Task goal -
Retype, word for word, every line from the one holding "Task: Expand the Mouse Modes dropdown arrow" through the one holding "Task: Toggle Noise" in the entries below, both included, and only those lines.

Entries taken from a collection
▼▼▼

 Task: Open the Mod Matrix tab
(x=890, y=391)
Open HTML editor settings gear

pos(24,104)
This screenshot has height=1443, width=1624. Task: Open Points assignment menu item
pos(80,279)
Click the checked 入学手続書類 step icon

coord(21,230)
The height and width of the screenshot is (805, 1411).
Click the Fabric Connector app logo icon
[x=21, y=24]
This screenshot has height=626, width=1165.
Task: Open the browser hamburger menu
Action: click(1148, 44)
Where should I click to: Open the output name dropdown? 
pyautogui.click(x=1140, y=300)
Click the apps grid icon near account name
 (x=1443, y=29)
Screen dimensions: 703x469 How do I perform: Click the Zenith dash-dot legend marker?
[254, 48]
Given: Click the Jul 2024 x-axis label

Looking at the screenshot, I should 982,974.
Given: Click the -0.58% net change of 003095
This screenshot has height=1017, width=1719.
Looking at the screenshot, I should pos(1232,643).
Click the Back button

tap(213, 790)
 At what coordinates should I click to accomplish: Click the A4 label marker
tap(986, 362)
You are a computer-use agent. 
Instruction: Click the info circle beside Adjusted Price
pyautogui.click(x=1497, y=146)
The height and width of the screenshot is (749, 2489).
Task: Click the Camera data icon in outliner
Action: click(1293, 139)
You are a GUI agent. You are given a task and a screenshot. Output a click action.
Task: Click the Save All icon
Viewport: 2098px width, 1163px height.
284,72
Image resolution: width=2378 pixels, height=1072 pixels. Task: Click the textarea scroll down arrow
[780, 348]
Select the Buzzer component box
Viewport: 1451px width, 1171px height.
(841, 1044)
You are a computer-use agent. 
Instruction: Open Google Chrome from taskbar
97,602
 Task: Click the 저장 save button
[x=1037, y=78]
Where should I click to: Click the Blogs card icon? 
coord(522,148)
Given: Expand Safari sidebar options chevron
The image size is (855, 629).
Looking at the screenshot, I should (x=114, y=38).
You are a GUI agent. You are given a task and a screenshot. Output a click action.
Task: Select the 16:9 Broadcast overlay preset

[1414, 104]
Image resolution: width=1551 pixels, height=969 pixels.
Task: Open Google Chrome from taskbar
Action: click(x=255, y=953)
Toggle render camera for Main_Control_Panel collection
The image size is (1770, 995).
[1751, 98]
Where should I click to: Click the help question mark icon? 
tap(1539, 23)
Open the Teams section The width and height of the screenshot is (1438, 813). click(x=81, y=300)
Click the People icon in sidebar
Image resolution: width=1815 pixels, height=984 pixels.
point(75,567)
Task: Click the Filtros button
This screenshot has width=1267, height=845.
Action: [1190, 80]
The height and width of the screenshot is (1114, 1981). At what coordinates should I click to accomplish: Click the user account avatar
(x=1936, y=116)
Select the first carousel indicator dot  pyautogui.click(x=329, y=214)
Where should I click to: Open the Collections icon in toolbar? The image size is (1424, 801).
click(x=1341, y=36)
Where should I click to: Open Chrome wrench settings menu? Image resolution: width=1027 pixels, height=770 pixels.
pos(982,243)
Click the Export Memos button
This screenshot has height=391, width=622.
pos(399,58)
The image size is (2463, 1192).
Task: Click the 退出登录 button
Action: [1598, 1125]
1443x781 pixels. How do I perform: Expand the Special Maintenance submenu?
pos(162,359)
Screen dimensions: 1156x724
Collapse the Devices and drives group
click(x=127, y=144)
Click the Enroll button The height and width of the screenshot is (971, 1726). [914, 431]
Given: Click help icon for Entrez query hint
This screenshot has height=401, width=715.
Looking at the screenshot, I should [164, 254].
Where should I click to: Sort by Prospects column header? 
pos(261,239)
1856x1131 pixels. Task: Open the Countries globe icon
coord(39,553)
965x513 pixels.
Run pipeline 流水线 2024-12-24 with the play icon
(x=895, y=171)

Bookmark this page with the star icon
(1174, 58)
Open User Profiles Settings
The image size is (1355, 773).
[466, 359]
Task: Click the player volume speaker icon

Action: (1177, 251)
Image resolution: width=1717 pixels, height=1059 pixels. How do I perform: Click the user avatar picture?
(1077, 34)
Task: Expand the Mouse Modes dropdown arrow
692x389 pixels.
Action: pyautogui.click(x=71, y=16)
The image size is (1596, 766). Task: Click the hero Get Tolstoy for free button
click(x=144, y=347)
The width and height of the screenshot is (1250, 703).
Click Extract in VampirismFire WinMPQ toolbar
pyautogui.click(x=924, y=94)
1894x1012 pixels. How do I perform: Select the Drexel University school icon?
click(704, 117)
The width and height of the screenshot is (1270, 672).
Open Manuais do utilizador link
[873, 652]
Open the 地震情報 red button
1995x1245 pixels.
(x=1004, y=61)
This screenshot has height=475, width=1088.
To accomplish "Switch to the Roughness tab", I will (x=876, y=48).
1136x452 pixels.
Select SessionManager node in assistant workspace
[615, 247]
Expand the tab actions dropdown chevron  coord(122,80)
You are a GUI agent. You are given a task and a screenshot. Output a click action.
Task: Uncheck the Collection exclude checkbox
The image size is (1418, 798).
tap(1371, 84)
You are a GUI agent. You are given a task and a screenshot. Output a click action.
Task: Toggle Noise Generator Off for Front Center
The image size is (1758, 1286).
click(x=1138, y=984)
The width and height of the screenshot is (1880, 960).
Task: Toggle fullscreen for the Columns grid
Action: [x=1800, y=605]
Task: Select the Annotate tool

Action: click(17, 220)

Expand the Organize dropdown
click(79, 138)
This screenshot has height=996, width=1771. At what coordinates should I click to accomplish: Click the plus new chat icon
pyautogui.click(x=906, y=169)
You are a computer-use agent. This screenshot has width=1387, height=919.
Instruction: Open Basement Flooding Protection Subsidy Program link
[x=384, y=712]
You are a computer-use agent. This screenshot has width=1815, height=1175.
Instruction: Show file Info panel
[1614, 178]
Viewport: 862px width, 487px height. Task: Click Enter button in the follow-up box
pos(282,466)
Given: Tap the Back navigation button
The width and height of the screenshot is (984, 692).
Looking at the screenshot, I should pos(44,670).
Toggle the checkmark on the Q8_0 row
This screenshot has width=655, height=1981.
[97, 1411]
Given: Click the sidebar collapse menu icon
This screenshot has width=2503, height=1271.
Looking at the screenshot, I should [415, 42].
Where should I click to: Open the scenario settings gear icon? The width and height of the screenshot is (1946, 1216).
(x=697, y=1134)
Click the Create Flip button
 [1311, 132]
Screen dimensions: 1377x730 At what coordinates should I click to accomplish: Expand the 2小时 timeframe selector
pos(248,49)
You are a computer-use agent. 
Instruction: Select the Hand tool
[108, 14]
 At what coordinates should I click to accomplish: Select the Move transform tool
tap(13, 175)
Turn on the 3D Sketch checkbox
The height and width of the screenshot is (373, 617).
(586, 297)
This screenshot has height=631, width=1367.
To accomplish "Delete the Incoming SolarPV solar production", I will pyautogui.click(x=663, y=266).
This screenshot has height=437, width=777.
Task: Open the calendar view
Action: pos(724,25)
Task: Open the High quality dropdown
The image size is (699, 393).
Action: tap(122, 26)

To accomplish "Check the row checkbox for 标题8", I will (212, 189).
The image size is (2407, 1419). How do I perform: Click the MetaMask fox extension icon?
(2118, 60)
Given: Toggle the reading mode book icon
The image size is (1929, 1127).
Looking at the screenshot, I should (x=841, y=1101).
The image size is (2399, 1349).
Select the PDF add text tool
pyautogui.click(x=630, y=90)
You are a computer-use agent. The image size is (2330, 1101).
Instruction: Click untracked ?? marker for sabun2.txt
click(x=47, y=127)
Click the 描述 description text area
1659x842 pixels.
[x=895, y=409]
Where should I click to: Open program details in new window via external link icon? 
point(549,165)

▲▲▲

Response to this task -
Task: Expand the Mouse Modes dropdown arrow
692x389 pixels.
Action: pyautogui.click(x=71, y=16)
The image size is (1596, 766). Task: Click the hero Get Tolstoy for free button
click(x=144, y=347)
The width and height of the screenshot is (1250, 703).
Click Extract in VampirismFire WinMPQ toolbar
pyautogui.click(x=924, y=94)
1894x1012 pixels. How do I perform: Select the Drexel University school icon?
click(704, 117)
The width and height of the screenshot is (1270, 672).
Open Manuais do utilizador link
[873, 652]
Open the 地震情報 red button
1995x1245 pixels.
(x=1004, y=61)
This screenshot has height=475, width=1088.
To accomplish "Switch to the Roughness tab", I will (x=876, y=48).
1136x452 pixels.
Select SessionManager node in assistant workspace
[615, 247]
Expand the tab actions dropdown chevron  coord(122,80)
You are a GUI agent. You are given a task and a screenshot. Output a click action.
Task: Uncheck the Collection exclude checkbox
The image size is (1418, 798).
tap(1371, 84)
You are a GUI agent. You are given a task and a screenshot. Output a click action.
Task: Toggle Noise Generator Off for Front Center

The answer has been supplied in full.